Tuesday, October 28, 2008

This Town is a Mecca for Spiders

One thing that I won't miss when I finally sell this house is the spiders. I have never seen so many spiders before in my life. They're in my house. They're in my yard. They were in the building where I used to work. I wouldn't be surprised if they're even in my car. Seriously, I think this town is a mecca for all spiders in the Northern Hemisphere. They should change the town's nickname from "The City of Geraniums" to "The City of Eight-Legged Mini-Monsters."

I'm innately paranoid about brown spiders. Ever since I saw some talk show a few years ago that showed what a brown recluse spider bite looks like--basically, it looks like a giant, epidermal crater--I'm convinced that every brown spider that I see is a brown recluse. I don't even try to look for the violin shape on the spiders' backs anymore. I just grab the nearest object and squash the brown spiders into oblivion.

I wish someone had told me when I first moved here that I could have bought brown recluse spider traps instead of rolling up old magazines. For instance, a company called Catchmaster makes nontoxic, spider glue traps that catch a variety of spiders, from brown recluse and hobo spiders to parson and sac spiders. The traps work by placing food-grade bait on the glue-lined interior. The spiders, attracted to the food, enter the trap and get stuck to the glue. Because the baits use glue instead of pesticides, they're safe to use around both pets and children. Due to their small size, they can also be used in a variety of places, including next to baseboards and in cabinets, and adapted from a square-shaped trap to a triangle-shaped trap if needed. Catchmaster's spider glue traps are affordable as well. You can get a 60-count pack of traps for $29.97, which includes priority shipping, from CleanerToday.com.

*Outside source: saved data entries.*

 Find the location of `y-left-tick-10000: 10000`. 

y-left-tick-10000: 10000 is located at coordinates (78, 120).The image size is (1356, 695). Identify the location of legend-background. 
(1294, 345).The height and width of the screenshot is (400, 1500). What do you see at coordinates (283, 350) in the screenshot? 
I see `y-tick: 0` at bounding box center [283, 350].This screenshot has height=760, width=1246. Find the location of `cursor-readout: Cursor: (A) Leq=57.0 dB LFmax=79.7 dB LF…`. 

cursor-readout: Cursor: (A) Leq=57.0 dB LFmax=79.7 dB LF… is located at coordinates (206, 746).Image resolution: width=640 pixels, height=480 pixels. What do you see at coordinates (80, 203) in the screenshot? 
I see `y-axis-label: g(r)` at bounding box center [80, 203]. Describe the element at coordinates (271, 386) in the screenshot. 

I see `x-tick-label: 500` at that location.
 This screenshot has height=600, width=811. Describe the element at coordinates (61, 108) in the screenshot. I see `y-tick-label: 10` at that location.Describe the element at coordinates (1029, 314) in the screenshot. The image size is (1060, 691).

Seeing as my dogs like to chew on anything that's made from paper--paper towels, toilet paper, cardboard soap boxes, probably even paper-lined sheetrock if they could figure out how to get it off the wall--I may have to pass on the spider traps for the time being. I could just see them trying to eat one, the trap getting stuck to the roof of their mouth, and the three of us spending all day at the vet's office while some vet technician tries to remove the trap without removing all the tissue in their mouth. If I'm unable to sell this house by the time my Glamour subscription, and hence my current spider killer, runs out, I may have no choice but to buy some.